# Toys for a strange budgie!



## Fatrabbit (Jun 2, 2021)

Hi,

I've not been on for a while but I wonder if a more experienced budgie servant can help me!

My flock appear to be thriving! They all seem to be friends (most of the time ) and there is an all day long chattering, flying, dancing, playing, destroying kind of vibe in my living room. However, my Clarence continues in his mission to be squished in to small spaces and is forever getting wedged in silly places or crawling under any toy he can fit under. Any suggestions for safe toys for a budgie who likes confined spaces?


----------



## karenblodgett3261 (11 mo ago)

They make staplers that don't use staples. You could make tubes out of printer paper. It would allow him to get out of the space easily.
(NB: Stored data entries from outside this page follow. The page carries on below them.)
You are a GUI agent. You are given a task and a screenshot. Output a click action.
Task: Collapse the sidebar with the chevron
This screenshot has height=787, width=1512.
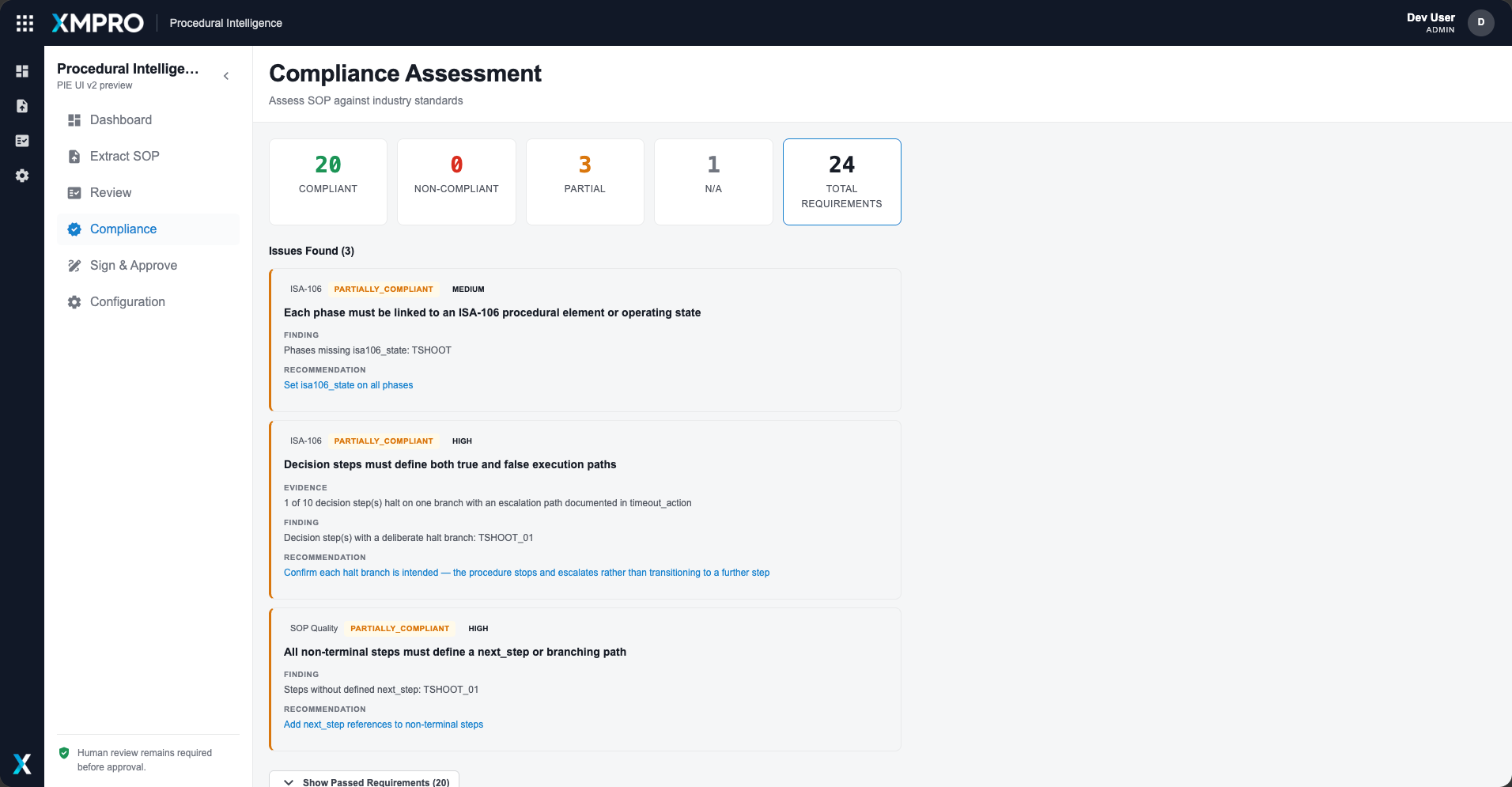click(226, 76)
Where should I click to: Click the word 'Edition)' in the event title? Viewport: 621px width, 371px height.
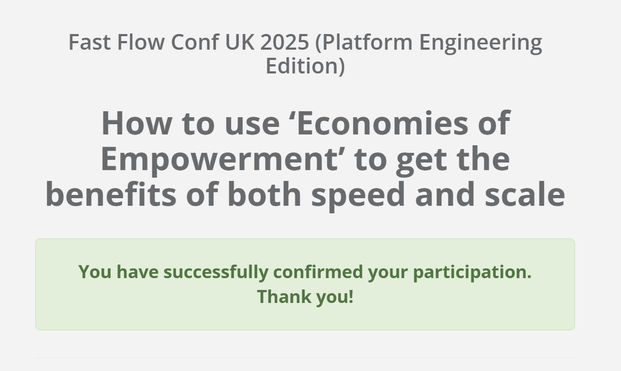tap(305, 66)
Here's an example of one they sell on Amazon: PLUS Paper Clinch Compact Staple Free Staple Blue Turquoise https://www.amazon.com/dp/B08TSV1N2...t_i_TM27SWZP05K06P5KZA7F?_encoding=UTF8&psc=1


----------



## Fatrabbit (Jun 2, 2021)

karenblodgett3261 said:


> They make staplers that don't use staples. You could make tubes out of printer paper. It would allow him to get out of the space easily. Here's an example of one they sell on Amazon: PLUS Paper Clinch Compact Staple Free Staple Blue Turquoise https://www.amazon.com/dp/B08TSV1N2...t_i_TM27SWZP05K06P5KZA7F?_encoding=UTF8&psc=1


Good tip! I've ordered a stapleless stapler and hopefully Clarence's days of getting stuck under his open cage doors will soon be over!


----------